基于特征选择的可解释型物联网入侵检测模型

The Interpretable IoT Intrusion Detection Model Based on Feature Selection

高度异构的物联网设备产生的流量数据,在基于多时间粒度采集时虽然能够提升物联网入侵检测模型(IDS)的准确性,但也会造成特征冗余。与此同时,当下IDS的评估指标主要以结果为导向,忽视对IDS决策过程的解释。针对以上不足,提出基于特征选择的可解释的物联网IDS。首先,采用以轻量级梯度提升机为基分类器的交叉验证递归特征消除法,降低流量特征值冗余;其次,使用SHapley Additive exPlanations(SHAP)算法全局解释特征选择,辅助决策;最后,将机器学习用于入侵检测模型。采用N-BaIoT数据集中5种物联网设备的流量数据进行实验验证,通过特征选择把原有的基于5个时间粒度的115个特征提取到不到20个(仅为原来的17.37%),与主成分分析特征降维法相比准确度和F1值更高。结果表明,该方法能够解决特征冗余和增强模型可解释性,进而提高模型准确率,降低模型训练时间。

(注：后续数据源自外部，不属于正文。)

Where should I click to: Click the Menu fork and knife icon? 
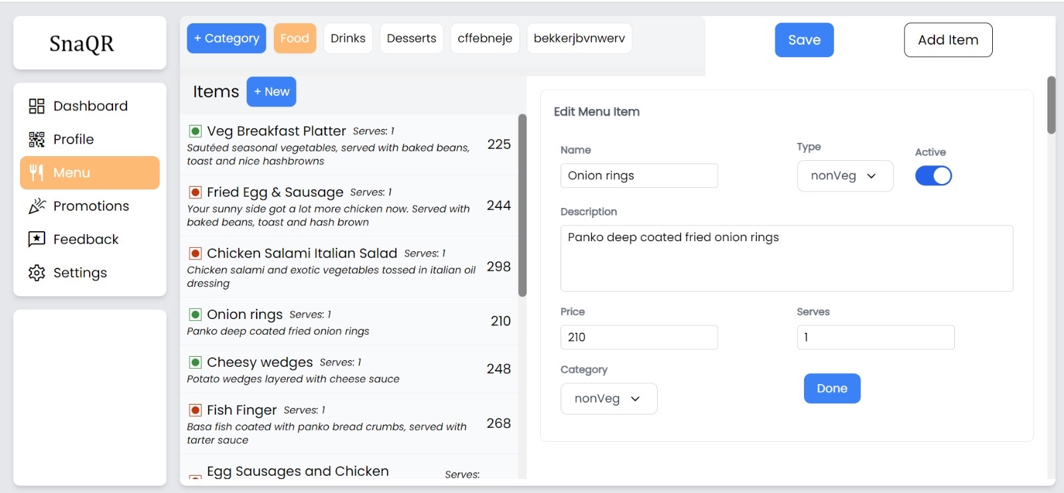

The traffic data generated by highly heterogeneous IoT devices can help to improve the accuracy of IoT intrusion detection models(IDS)when collected based on multiple time granularities,however,it also leads to the feature redundancy.At the same time,the evaluation indicators of IoT IDS are mainly result-oriented,ignoring the explanation of the IDS decision-making process.In view of the above shortcomings,an explainable IoT IDS based on feature selection has been proposed.Firstly,the cross-validation recursive feature elimination method using lightweight gradient boosting machine as the base classifier is adopted to reduce the redundancy of traffic feature values;secondly,the SHapley Additive exPlanations(SHAP)algorithm is used to globally interpret feature selection and assist decision-making;finally,machine learning is used for intrusion detection models.The traffic data of five IoT devices in the N-BaIoT dataset is used for experimental verification.Through feature selection,the original 115 features based on five time granularities are extracted to less than 20(accounting for only 17.37%of the original),which have higher accuracy and F1 values than the principal component analysis feature dimensionality reduction method.The experimental results show that this method can solve feature redundancy and enhance model interpretability,thereby improving model accuracy and reducing model training time.